Dyn’s Managed DNS product allows you granular control of your user permissions. Only want to give a user access to a single zone? We have you covered. Want to require two-factor authentication for all of your users? Check that off as well. Have multiple users that require identical permissions? We have predefined (or custom) group permissions available for simple permission updates. Don’t want users adding advanced services to your zones? These and many more configurations are available within your account.
Before you get started with any of these modifications, you’ll need to understand some fundamentals in regards to the Full Administrator on the account, and that’s what we’ll focus on here. The very first user in your account and the one who calls the shots is the Full Administrator. To protect the security of your DNS records, there will only be one Full Administrator, although other users can be granted admin like permissions and we’ll talk about this a bit more later. You will want to be sure that the Full Administrator information is always updated with correct contact information.
Why is it necessary to keep the Full Administrator information up to date? First, they control the access of all other users in the account. They are also the point of contact for our support teams should another employee ever need a two-factor authentication (2FA) reset or request updates to their permissions. Password resets may be referred to them as well. The Administrator also has the ability to update the payment method on file.
What if the Full Administrator plans to leave or has moved on to another role in the company? They can easily transfer their permissions to a new or existing user.

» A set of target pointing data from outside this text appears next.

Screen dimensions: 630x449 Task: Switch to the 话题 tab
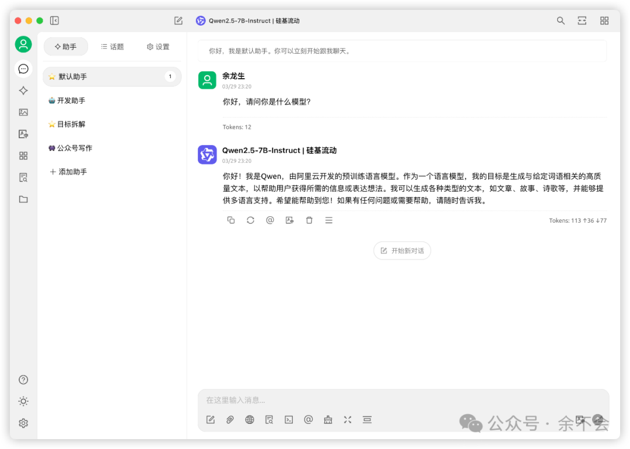[x=112, y=47]
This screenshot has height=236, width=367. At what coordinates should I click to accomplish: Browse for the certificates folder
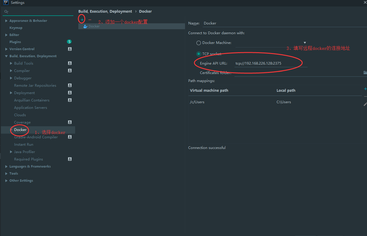[365, 73]
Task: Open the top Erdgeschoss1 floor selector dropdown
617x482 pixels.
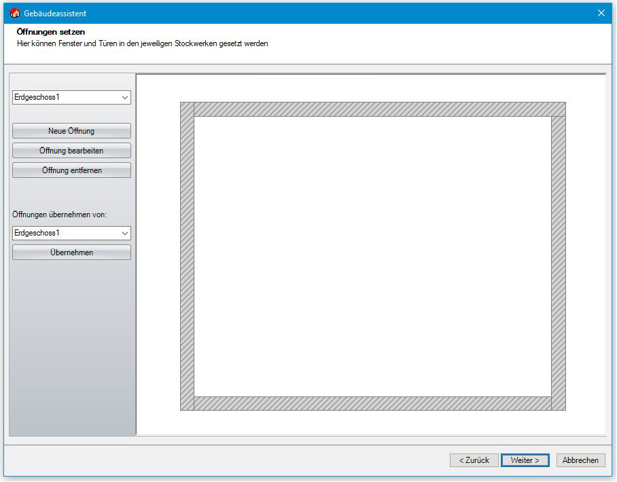Action: 71,97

You can read about how to accomplish this in our Help Guide here.
Of course, we can’t always be prepared for an employee departure. If the Full Administrator has already left the company, our world class support team is here to assist! Our qualified technicians will work with you to verify contacts, ensure the security of your account and make the necessary changes.
Don’t like the idea of the Full Administrator doing all this work? Or what if the Full Administrator purchases a new cell phone and needs a 2FA reset themselves? Don’t fear! They can grant these permissions to other users to delegate responsibilities. In fact, we recommend that you do so for redundancy. To get started with adding admin-like permissions for additional users, please visit our Help Guide here.
The important permissions to note for the purposes of this discussion are DynID Admin and Billing.
- Adding the DynID Admin group will grant the selected user permissions to reset 2FA for the Full Administrator and all other users.
- Adding the Billing group will grant the user access to update credit card information.
Now that you have given these permissions to a user, they may need some instruction on how to utilize the features that come along with them. There is a plethora of guidance available on our help.dyn.com website. A great place to get started, regardless of which permissions are granted, is here.
You may have noticed that promoting a user is completed in the Managed DNS account at manage.dynect.net but adding the DynID Admin and Billing permissions is completed via portal.dynect.net. What’s the significance of this? To understand, let’s talk briefly about the differences between an API user and a DynID.
When the Full Administrator chooses to grant access to a new user they will first create an API user in the Managed DNS portal at manage.dynect.net. If the new user does not need User Interface (UI) access they can begin using the API credentials created for them to utilize the API. However, if they need access to the UI, they will need to enroll in a DynID.
DynID is a recently launched single sign-on service that allows you to login just once to manage all of your services, whether this be Managed DNS, Email Delivery or Dyn’s Internet Intelligence products. When you enroll in a DynID you are prompted for API credentials. This important step links the DynID and API user during the enrollment process.
This means whether you update the API user or the DynID permissions you are updating the same user. The difference is the type of permissions that are being granted. DynID permissions such as 2FA and credit card information are controlled in portal.dynect.net. API permissions such as record and zone permissions, along with the Full Administrator promotion we discussed are contained in manage.dynect.net.
Let’s review quickly:
- Is it important to keep the Full Administrator information up to date? Yes! When a planned employee change takes place, be sure to promote a new Full Administrator on the account.
- The Administrator can share responsibilities by granting access to other users, such as resetting 2FA.
- Your DynID and API user are linked and DNS related permissions are controlled in manage.dynect.net and DynID permissions are located in portal.dynect.net.
Whether you’re managing employee turnover or promotions, ensuring the security of your account, or want to delegate responsibilities, Dyn’s Managed DNS service has the answers. Keep these fundamentals in mind and you’ll be on your way to advanced user permission changes in no time!